- **EXCERPTED PASSAGE**
● ● ● ● ● ● ●

It is forecast to reach USD 1.83 billion, expanding at a 7.24% CAGR from 2026-2031.
Which robot segment is growing fastest in Southeast Asia?
Collaborative units, especially those with payloads below 15 kg, are projected to rise at 7.93% CAGR as SMEs adopt flexible automation.
Why is Vietnam the region’s top robot spender?
Electronics and semiconductor FDI above USD 8 billion and generous tax holidays positioned Vietnam to capture 24.51% of 2025 revenue.
What is driving healthcare robot adoption?
Smart-hospital investments in Thailand and Singapore and acute nursing shortages are propelling a 9.04% CAGR in medical service robots.
How do subsidy programs affect SME automation?
Grants covering up to 70% of capex and lease-to-own financing lower entry costs, helping SMEs add cobot cells with payback in under two years.

● ● ● ● ● ● ●

- **DATA SECTION**
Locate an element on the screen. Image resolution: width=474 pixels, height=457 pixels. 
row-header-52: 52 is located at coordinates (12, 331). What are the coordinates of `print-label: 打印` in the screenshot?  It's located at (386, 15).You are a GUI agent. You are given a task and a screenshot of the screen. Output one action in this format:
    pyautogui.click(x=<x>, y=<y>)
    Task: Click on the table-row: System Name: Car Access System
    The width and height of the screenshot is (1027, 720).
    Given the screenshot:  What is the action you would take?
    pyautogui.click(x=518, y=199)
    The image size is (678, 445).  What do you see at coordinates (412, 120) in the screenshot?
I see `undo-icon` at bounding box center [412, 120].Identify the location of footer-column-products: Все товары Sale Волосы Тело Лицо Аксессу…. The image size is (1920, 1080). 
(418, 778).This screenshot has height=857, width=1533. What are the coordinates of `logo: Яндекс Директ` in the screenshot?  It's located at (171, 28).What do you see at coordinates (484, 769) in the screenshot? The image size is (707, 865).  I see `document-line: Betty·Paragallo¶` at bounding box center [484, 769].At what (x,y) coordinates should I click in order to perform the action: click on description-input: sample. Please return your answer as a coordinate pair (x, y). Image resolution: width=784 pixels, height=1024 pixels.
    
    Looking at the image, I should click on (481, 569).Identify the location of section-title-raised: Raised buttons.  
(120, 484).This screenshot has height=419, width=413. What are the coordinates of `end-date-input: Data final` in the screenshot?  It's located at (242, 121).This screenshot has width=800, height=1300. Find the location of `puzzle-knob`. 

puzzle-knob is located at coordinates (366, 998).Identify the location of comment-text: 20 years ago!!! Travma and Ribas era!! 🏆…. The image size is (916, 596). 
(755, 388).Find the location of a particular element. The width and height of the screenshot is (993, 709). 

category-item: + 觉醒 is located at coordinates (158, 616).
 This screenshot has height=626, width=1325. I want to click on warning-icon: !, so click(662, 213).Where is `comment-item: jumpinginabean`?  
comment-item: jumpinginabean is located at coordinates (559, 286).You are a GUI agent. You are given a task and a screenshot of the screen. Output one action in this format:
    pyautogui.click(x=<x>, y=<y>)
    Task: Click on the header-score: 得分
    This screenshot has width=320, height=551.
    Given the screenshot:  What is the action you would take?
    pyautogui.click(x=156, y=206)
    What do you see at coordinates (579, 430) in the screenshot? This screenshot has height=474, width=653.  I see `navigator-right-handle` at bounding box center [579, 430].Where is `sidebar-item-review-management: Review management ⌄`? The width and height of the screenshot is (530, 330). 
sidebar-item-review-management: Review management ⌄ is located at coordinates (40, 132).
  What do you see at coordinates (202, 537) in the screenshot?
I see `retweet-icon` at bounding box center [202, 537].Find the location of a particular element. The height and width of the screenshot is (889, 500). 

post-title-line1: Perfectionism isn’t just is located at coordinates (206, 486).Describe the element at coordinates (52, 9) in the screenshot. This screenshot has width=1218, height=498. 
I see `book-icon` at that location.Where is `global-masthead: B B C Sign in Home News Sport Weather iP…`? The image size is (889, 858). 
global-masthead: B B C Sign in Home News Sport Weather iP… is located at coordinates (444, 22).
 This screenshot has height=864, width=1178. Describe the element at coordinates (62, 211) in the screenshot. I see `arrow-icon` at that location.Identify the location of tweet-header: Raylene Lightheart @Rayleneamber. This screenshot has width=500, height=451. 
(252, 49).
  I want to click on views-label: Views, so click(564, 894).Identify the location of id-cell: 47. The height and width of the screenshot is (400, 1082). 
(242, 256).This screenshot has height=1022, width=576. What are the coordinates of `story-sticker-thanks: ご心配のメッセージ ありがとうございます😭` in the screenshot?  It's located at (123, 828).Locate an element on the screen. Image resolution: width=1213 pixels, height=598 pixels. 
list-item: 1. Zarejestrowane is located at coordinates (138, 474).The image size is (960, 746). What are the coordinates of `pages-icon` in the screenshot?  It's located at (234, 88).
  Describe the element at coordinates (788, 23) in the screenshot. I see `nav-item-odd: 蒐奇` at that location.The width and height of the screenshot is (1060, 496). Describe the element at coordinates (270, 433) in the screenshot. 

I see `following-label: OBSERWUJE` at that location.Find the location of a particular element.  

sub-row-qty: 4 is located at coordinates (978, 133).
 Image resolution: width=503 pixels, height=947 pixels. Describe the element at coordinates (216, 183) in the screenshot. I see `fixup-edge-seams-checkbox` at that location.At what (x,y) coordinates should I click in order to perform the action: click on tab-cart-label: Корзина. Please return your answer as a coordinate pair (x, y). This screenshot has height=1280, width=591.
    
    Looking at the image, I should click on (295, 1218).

● ● ● ● ● ● ●

- **LIST OF TASKS**
1. Translate this sentence from the Southeast Asia robotics excerpt into Spanish: "Collaborative units, especially those with payloads below 15 kg, are projected to rise at 7.93% CAGR as SMEs adopt flexible automation."
2. Reproduce the stretch of the Southeast Asia robotics excerpt from "It is forecast" through "medical service robots.".

- **EXERCISE RESULTS**
1. Se prevé que las unidades colaborativas, en especial aquellas con cargas útiles inferiores a 15 kg, crezcan a una tasa de crecimiento anual compuesta (CAGR) del 7,93 % a medida que las pymes adoptan la automatización flexible.

2.
It is forecast to reach USD 1.83 billion, expanding at a 7.24% CAGR from 2026-2031.
Which robot segment is growing fastest in Southeast Asia?
Collaborative units, especially those with payloads below 15 kg, are projected to rise at 7.93% CAGR as SMEs adopt flexible automation.
Why is Vietnam the region’s top robot spender?
Electronics and semiconductor FDI above USD 8 billion and generous tax holidays positioned Vietnam to capture 24.51% of 2025 revenue.
What is driving healthcare robot adoption?
Smart-hospital investments in Thailand and Singapore and acute nursing shortages are propelling a 9.04% CAGR in medical service robots.